I wonder at what point I’ll stop feeling awkward about asking questions after talks? It was almost today. Dr Penny Ahlstrom gave a talk titled “Adiponectin Alleviates Skeletal Muscle Insulin Resistance Induced By Hyperinsulinemia and Hyperglycemia Via Regulation of Endoplasmic Reticulum Stress and Autophagy.” She studied insulin resistance in L6 myotubes (otherwise known as what I did my PhD in) and discovered that the unfolded protein response (otherwise known as my favourite response to protein, folded or not) could play a role in restoring insulin sensitivity. Unfortunately, I held my tongue and she was asked a really dumb question. So, sorry I guess?..
If you even see this.
In which case, head to poster 670 tomorrow, and I’ll ask you questions!
Anyway, it was a good talk. High insulin and glucose concentrations lead to ER stress, and activation of IRE1, PERK and ATF6. These three normally help to relieve ER stress. They basically slow down protein translation, giving the cell a break from folding all those annoying proteins*, as well ramping up a bunch of chaperones that help fold those jerk proteins** that got through.
Normally PERK phosphorylates eIF2α, preventing the initiation of translation, but also induced autophagy. Autophagy literally means self-eating, and it’s where a bunch of rubbish protein*** gets broken up, alleviating ER stress. Strangely in insulin resistance, eIF2α was not activated, despite the activation of PERK.

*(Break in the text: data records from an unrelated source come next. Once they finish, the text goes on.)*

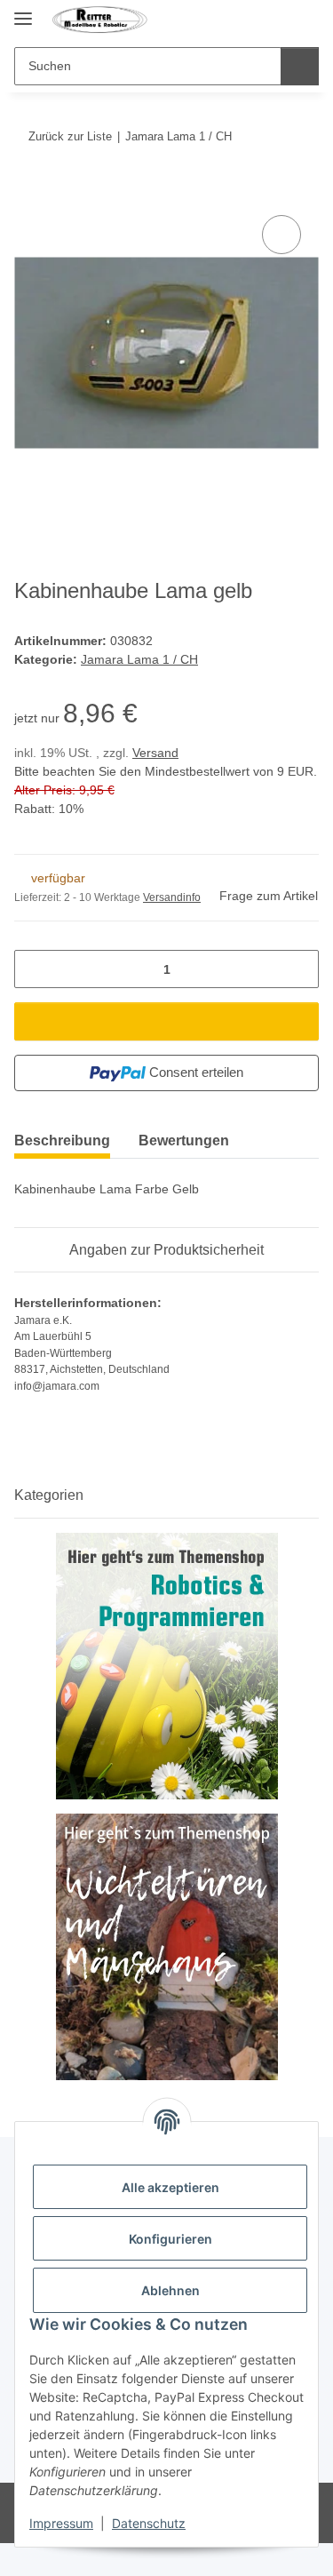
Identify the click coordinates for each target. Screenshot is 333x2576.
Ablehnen (170, 2290)
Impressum (61, 2523)
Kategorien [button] (48, 1495)
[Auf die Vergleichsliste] (281, 234)
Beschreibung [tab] (62, 1140)
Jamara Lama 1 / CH (139, 659)
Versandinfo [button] (172, 897)
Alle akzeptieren (170, 2187)
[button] (273, 19)
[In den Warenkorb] (28, 191)
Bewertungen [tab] (184, 1140)
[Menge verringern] (34, 969)
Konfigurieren (170, 2238)
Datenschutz (149, 2523)
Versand (155, 753)
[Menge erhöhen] (299, 969)
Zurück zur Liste (70, 136)
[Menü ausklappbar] (23, 11)
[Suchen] (300, 66)
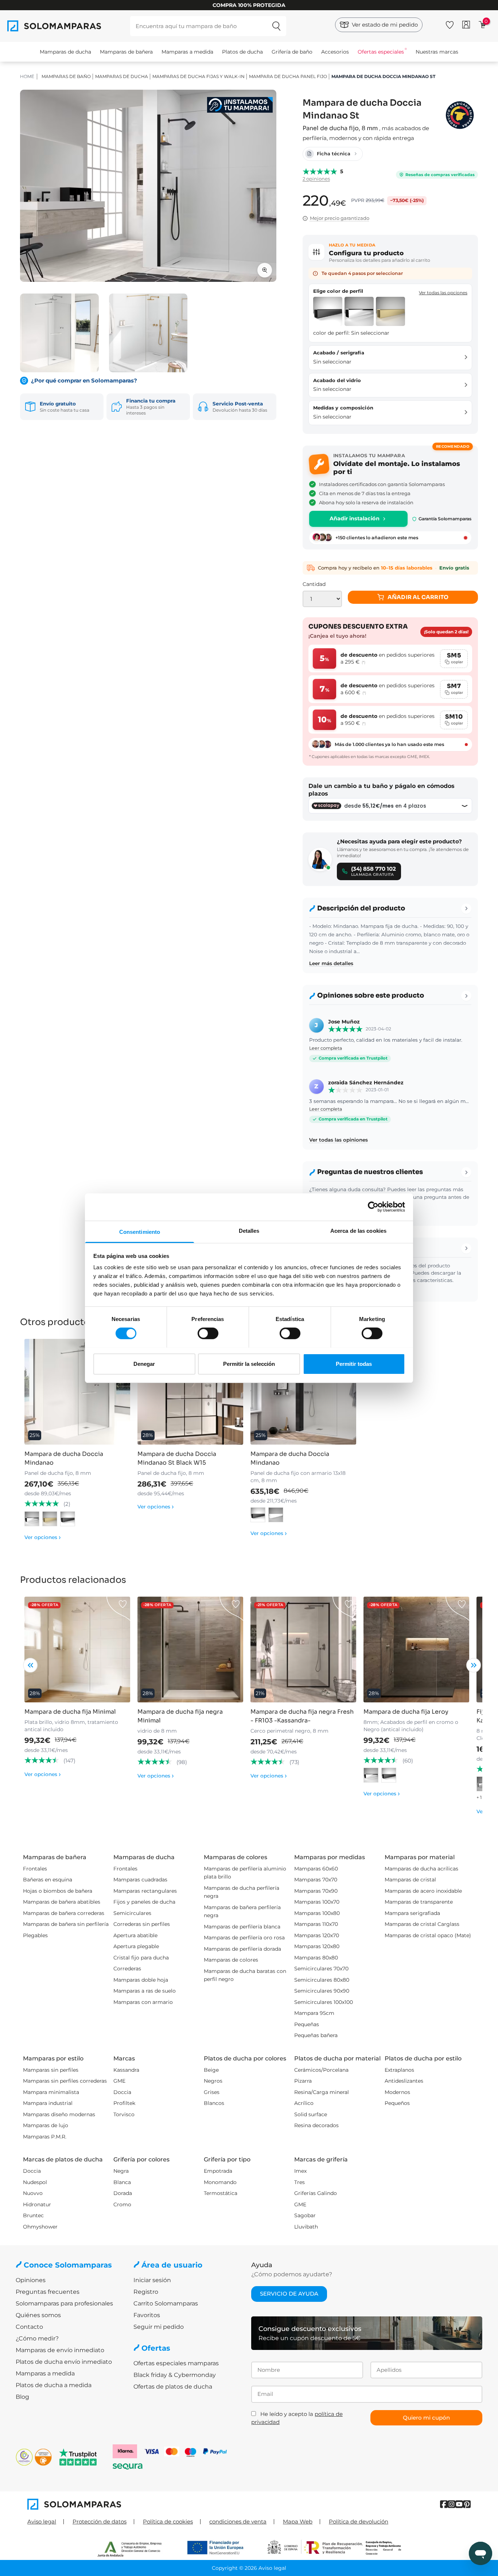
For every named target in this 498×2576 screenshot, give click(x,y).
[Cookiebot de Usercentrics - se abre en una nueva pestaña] (373, 1206)
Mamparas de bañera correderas (63, 1913)
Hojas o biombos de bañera (57, 1891)
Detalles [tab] (249, 1230)
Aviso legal (41, 2521)
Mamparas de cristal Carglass (422, 1924)
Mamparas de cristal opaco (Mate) (428, 1935)
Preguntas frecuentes (47, 2291)
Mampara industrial (48, 2103)
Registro (145, 2291)
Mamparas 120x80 (316, 1946)
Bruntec (33, 2215)
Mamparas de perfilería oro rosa (244, 1937)
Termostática (220, 2193)
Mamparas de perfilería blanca (242, 1926)
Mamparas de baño (66, 76)
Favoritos (146, 2315)
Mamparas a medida (187, 51)
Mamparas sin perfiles (50, 2070)
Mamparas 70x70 (315, 1879)
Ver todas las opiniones (338, 1140)
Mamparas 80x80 (316, 1957)
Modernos (397, 2092)
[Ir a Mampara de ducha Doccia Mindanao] (77, 1392)
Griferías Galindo (315, 2193)
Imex (300, 2171)
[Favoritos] (450, 23)
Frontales (35, 1868)
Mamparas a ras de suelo (144, 1991)
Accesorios (335, 51)
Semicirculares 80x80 (321, 1980)
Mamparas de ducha (65, 51)
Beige (211, 2070)
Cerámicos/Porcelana (321, 2070)
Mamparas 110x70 (316, 1924)
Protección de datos (100, 2521)
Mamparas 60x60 (316, 1868)
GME (119, 2081)
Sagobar (305, 2215)
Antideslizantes (404, 2081)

Adiponectin is a protein secreted from fat tissue which is basically great. It is anti-diabetic, and has roles in insulin sensitization. It’s also decreased in obese and T2D people. Crucially, in this case adiponectin can induce autophagy and alleviate ER stress. By getting rid of this ER stress, it is possible to restore some insulin sensitivity.
So, the UPR (well technically autophagy and adiponectin) to the rescue!
*Protein aren’t annoying, they’re actually pretty great.
**Again, they aren’t jerks.
***In this case, they are rubbish. They’re the reason the whole unfolded protein response is starting.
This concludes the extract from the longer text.